BRIEF: The reply should contain all of the data below, word for word.

MATERIAL FOR THE TASK:
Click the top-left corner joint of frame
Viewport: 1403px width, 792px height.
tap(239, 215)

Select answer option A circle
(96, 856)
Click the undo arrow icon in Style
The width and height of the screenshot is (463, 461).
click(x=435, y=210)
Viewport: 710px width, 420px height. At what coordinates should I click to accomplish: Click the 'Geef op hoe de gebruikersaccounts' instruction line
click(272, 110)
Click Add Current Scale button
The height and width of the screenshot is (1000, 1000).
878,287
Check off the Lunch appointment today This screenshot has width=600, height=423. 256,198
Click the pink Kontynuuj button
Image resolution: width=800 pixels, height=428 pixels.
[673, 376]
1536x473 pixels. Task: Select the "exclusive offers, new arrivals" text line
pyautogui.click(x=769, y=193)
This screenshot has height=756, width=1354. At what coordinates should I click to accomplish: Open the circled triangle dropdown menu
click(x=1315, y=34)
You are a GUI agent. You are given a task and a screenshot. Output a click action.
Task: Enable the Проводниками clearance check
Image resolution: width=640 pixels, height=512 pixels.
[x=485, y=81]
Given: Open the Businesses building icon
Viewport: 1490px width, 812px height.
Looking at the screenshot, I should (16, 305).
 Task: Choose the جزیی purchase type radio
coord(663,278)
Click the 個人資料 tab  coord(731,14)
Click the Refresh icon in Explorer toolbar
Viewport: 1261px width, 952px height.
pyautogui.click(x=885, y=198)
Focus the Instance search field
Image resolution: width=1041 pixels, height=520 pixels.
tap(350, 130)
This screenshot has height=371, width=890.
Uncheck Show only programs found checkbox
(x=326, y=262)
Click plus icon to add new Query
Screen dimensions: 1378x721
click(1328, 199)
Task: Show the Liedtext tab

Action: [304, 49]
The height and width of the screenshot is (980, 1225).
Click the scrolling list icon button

THE COMPLETED TASK:
Click the top-left corner joint of frame
Viewport: 1403px width, 792px height.
tap(239, 215)

Select answer option A circle
(96, 856)
Click the undo arrow icon in Style
The width and height of the screenshot is (463, 461).
click(x=435, y=210)
Viewport: 710px width, 420px height. At what coordinates should I click to accomplish: Click the 'Geef op hoe de gebruikersaccounts' instruction line
click(272, 110)
Click Add Current Scale button
The height and width of the screenshot is (1000, 1000).
878,287
Check off the Lunch appointment today This screenshot has width=600, height=423. 256,198
Click the pink Kontynuuj button
Image resolution: width=800 pixels, height=428 pixels.
[673, 376]
1536x473 pixels. Task: Select the "exclusive offers, new arrivals" text line
pyautogui.click(x=769, y=193)
This screenshot has height=756, width=1354. At what coordinates should I click to accomplish: Open the circled triangle dropdown menu
click(x=1315, y=34)
You are a GUI agent. You are given a task and a screenshot. Output a click action.
Task: Enable the Проводниками clearance check
Image resolution: width=640 pixels, height=512 pixels.
[x=485, y=81]
Given: Open the Businesses building icon
Viewport: 1490px width, 812px height.
Looking at the screenshot, I should (16, 305).
 Task: Choose the جزیی purchase type radio
coord(663,278)
Click the 個人資料 tab  coord(731,14)
Click the Refresh icon in Explorer toolbar
Viewport: 1261px width, 952px height.
pyautogui.click(x=885, y=198)
Focus the Instance search field
Image resolution: width=1041 pixels, height=520 pixels.
tap(350, 130)
This screenshot has height=371, width=890.
Uncheck Show only programs found checkbox
(x=326, y=262)
Click plus icon to add new Query
Screen dimensions: 1378x721
click(1328, 199)
Task: Show the Liedtext tab

Action: [304, 49]
The height and width of the screenshot is (980, 1225).
Click the scrolling list icon button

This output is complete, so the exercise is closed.